On appeal, by permission of the Court of Appeals, by the defendant from the amended judgment of divorce, the Court of Appeals held that "courts must use the commencement date of the later, successful action as the earliest valuation date for marital property. However, the circumstances surrounding the commencement of the earlier action can and should be considered as a factor by [the trial court], among other relevant factors, as [it] attempt[s] to calibrate the ultimate equitable distribution of marital economic partnership property acquired after the start of such an action by either spouse'" (Mesholam v Mesholam, 11 NY3d 24, 29, quoting Anglin v Anglin, 80 NY2d 553, 558). The Court of Appeals, inter alia, remitted the matter to the Supreme Court, Nassau County, for further proceedings in accordance with the opinion.

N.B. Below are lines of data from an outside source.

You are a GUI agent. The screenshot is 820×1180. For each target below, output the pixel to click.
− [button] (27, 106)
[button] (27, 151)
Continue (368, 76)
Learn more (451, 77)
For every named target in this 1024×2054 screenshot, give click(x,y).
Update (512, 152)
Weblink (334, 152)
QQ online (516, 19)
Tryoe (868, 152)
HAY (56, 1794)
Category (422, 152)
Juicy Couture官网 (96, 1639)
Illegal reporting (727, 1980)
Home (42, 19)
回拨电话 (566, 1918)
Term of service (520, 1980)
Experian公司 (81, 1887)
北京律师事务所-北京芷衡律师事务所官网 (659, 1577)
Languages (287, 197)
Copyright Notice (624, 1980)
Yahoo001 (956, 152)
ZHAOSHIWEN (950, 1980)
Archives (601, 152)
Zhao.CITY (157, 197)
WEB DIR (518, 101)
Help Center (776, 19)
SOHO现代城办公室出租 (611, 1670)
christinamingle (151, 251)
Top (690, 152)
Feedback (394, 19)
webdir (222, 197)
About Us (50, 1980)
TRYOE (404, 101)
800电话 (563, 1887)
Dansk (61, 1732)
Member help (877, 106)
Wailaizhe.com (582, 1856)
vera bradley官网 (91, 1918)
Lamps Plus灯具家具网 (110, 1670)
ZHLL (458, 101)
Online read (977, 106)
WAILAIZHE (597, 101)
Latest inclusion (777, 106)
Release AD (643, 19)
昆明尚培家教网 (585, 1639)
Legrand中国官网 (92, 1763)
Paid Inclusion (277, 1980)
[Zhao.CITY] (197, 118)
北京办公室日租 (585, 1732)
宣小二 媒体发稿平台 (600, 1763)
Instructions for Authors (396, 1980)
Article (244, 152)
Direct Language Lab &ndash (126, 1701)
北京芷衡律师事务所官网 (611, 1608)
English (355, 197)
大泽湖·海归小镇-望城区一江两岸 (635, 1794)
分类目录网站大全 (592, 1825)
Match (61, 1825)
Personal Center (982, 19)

Upon remittitur, the Supreme Court (Ross, J.), in an order dated September 4, 2008, denied the plaintiff's application for a hearing to consider the circumstances surrounding the commencement of the prior divorce action. The Supreme Court found that the record of the trial court was complete and that examination thereof, including the decision after trial dated February 22, 2002, revealed that evidence had been adduced concerning the circumstances surrounding the commencement of the earlier action and that the trial court had considered this factor, among others, in fashioning the award of equitable distribution.
We find no reason to disturb the Supreme Court's determination (see Domestic Relations Law § 236[B][d]; see also Steinberg v Steinberg, 59 AD3d 702; Graves v Graves, 307 AD2d 1022; Karounos v Karounos, 206 AD2d 407).
The plaintiff's contention, among others, that any judgment entered upon the decision after trial dated February 22, 2002, should be modified to eliminate certain alleged internal inconsistencies, could have been raised on the prior appeals. Accordingly, he waived appellate review of that issue (see New York Tel. Co. v Supervisor of Town of Oyster Bay, 35 AD3d 417).
DILLON, J.P., FLORIO, DICKERSON and LOTT, JJ., concur.